Thursday, January 17, 2008

Transportation Worthy of a World Capital

It's rush hour and guess what? No trains, no buses. As usual, the platform is jammed enough to spill a couple of poor, unwitting souls onto the tracks -- more room on the train for everyone else -- as the rest of us suckers resort to pure faith that a train will actually arrive. But when it does, after an eternal wait, the carriage swells to bursting with those who have already jostled themselves headfirst into the mass -- in spite of those who insist on blocking the door -- and now protude precariously from the exits, looking helpless and fearful. but hey, they're on the train aren't they? Going somewhere, aren't they? Which is why the conductor decides to just let them all suffer this while the train waits and waits and waits, before the doors close. Such is the joy of the MTA in New York City -- world capital -- where the subways stop when it rains, or it's just too frickin' cold, or the drivers slept in, maybe, and just can't be bothered. Let's not talk about the asbestos falling off the station walls, or the wires protuding, or the dirt and garbage strewn everywhere. Never mind the rats, or the rude clerks, or the lack of signage so that it's a game to discover whether you're going up or downtown, let alone what train you're on. And then, after not getting to your destination, the trains usually stop running completely. My local station has decided that it needs to do track work in the middle of the day, so the train has skipped us between 10 and 3pm, for two weeks. That doesn't mean they post a notice to let you know, BEFORE you run down the stairs, into the pit, which is why a woman who had lugged a heavy suitcase and hand luggage recently was only just discovering at the turnstile, underground, that is, that there were no trains.
The message coming from the MTA is loud and clear. Screw you, miserable buggers of New York City!!! Screw you who don't have the means for a chauffered limo, or the excessive cab fares required to ride in the yellow, sub-standard pieces of junk also known as medallions. And don't even get me started on the buses. What buses? Buses? Did anyone see a frickin' bus lately? Hello?!!! Anyone? Because I'm frozen to the bone and I'm feeling pretty angry. Can you tell?

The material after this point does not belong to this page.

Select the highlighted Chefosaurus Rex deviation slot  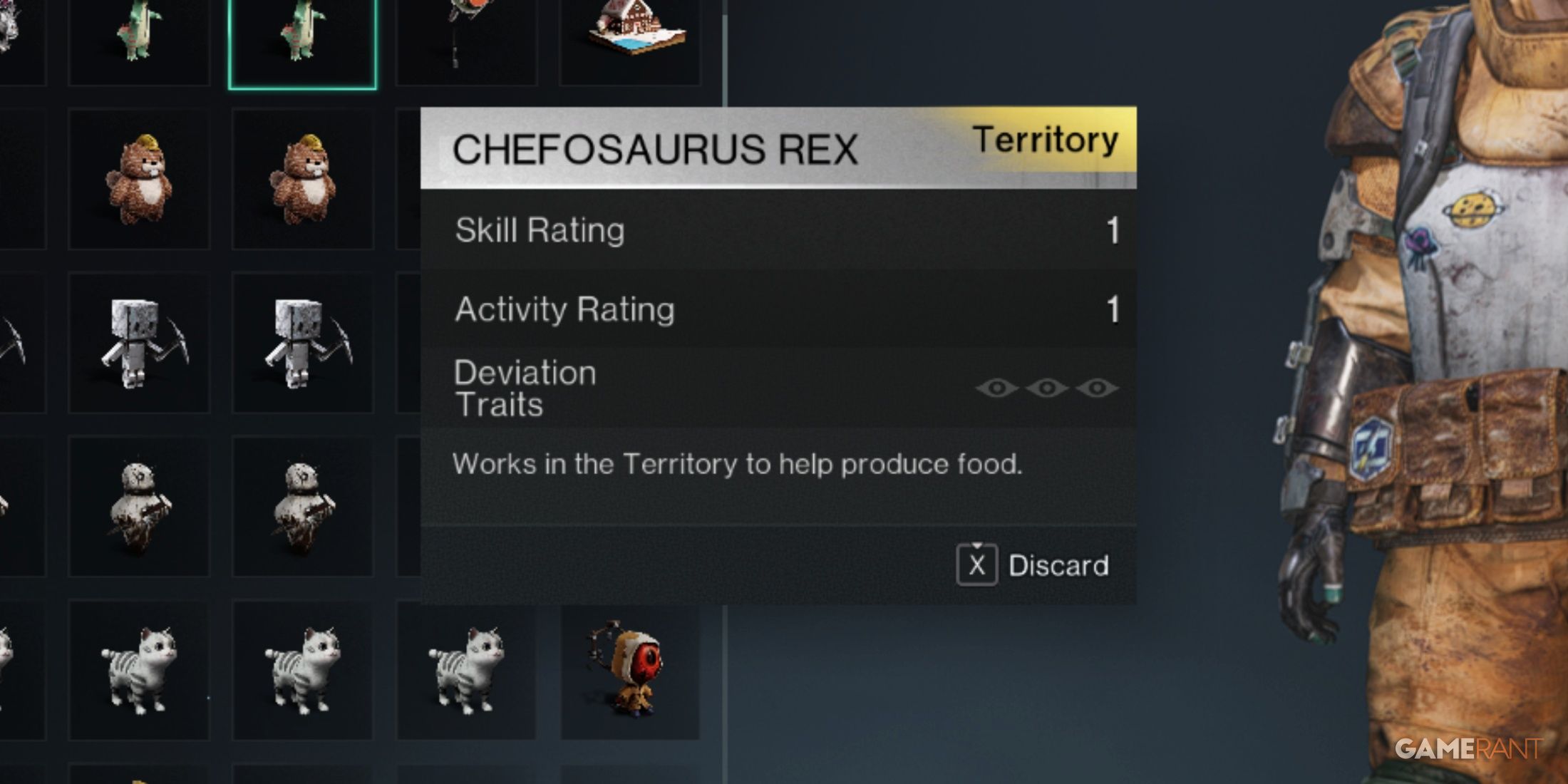(x=302, y=43)
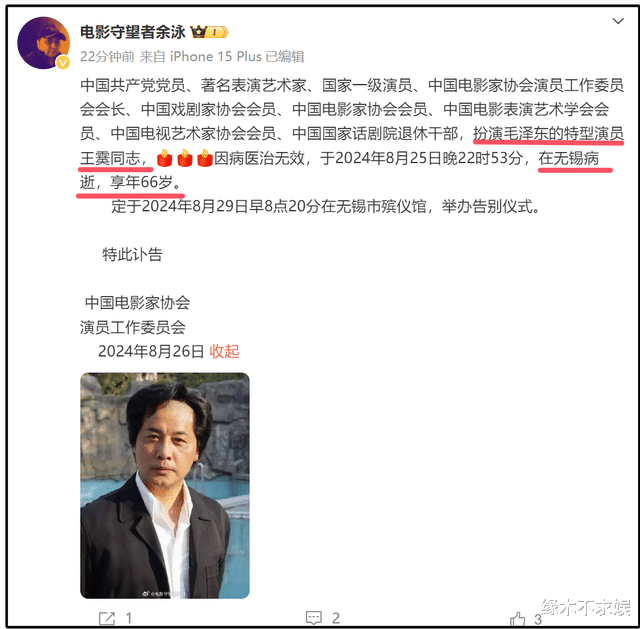Click the level 1 member badge

[217, 32]
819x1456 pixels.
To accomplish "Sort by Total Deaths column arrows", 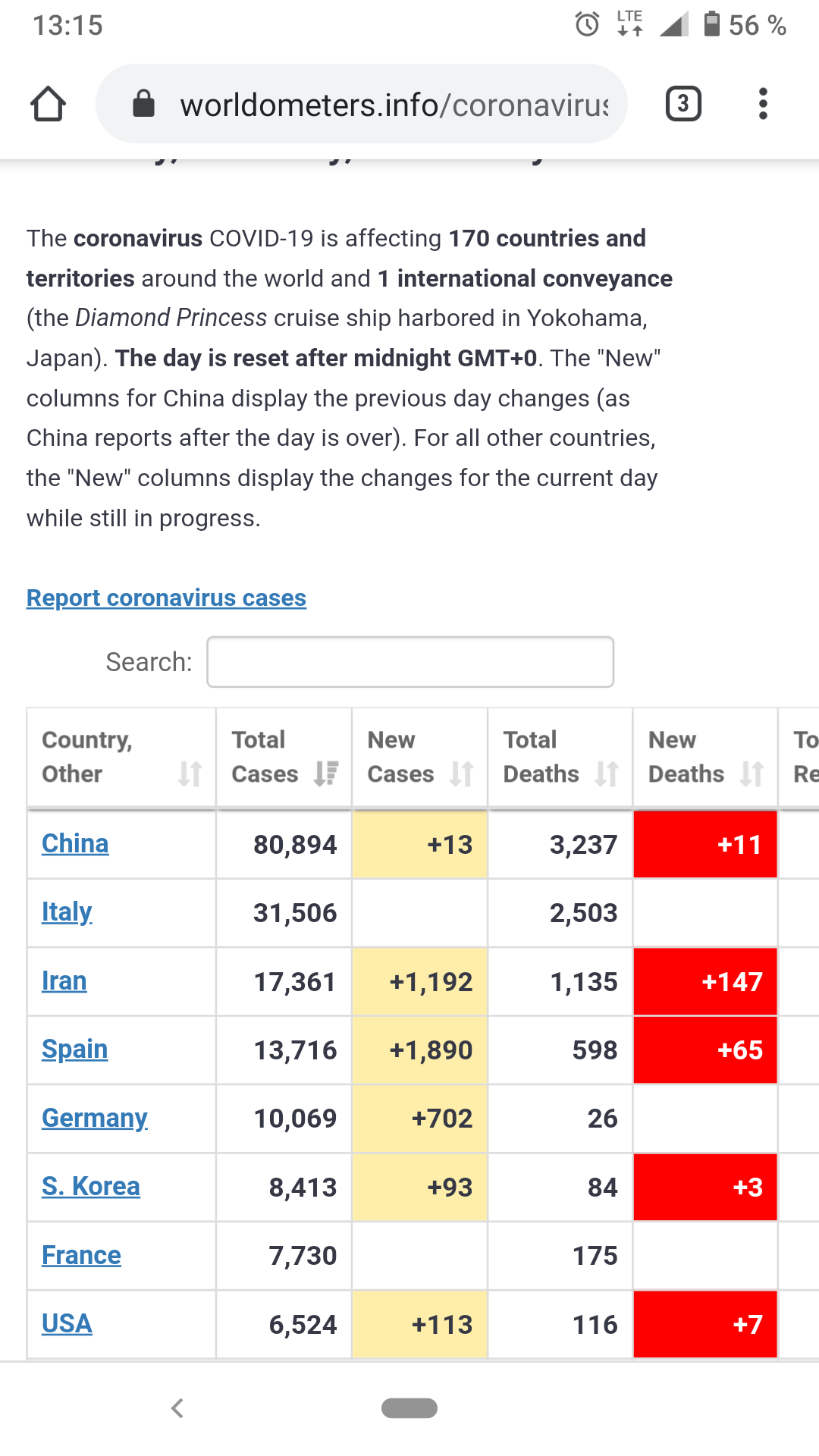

Wednesday, January 16, 2008

Why Does Everyone Love Juno?!!!

I don't get it. Is the entire country on something or have we simply lost our ability to evaluate the difference between talent and effort? Juno is alright but it's completely derivative and offers characters who live in their own spheres and barely make emotional connections with themselves, let alone each other. For a start, why is Juno so frickin' sassy as the product of that mundane and sterile environment, where there don't appear to be any other kindred spirits in sight? That's not to say that it's impossible but give us a clue here. Writers sometimes call it backstory. Was it the mutant gene from the rebellious mother who abandoned her for a trailer park? Or is it something in the Sunny D? And why oh why was she attracted to Michael Cera, who has as much personality as a plank of wood? And why didn't his folks weigh in on their grandchild-to-be? And how much fake folksy music can one listen to in the space of two hours? Excuse me but a cute expression, a few lines of snarky dialogue, and someone plucking on a guitar do NOT a movie make. Give us motive. Give us first, second, and third act. Give us conflict but at least give us a damn movie where the hand of the writer/director isn't apparent as grafitti, all over the screen, in every shot.
The antidote? Go see the Diving Bell & the Butterfly and decide for yourself which of the two movies endures, and make sure you read the book.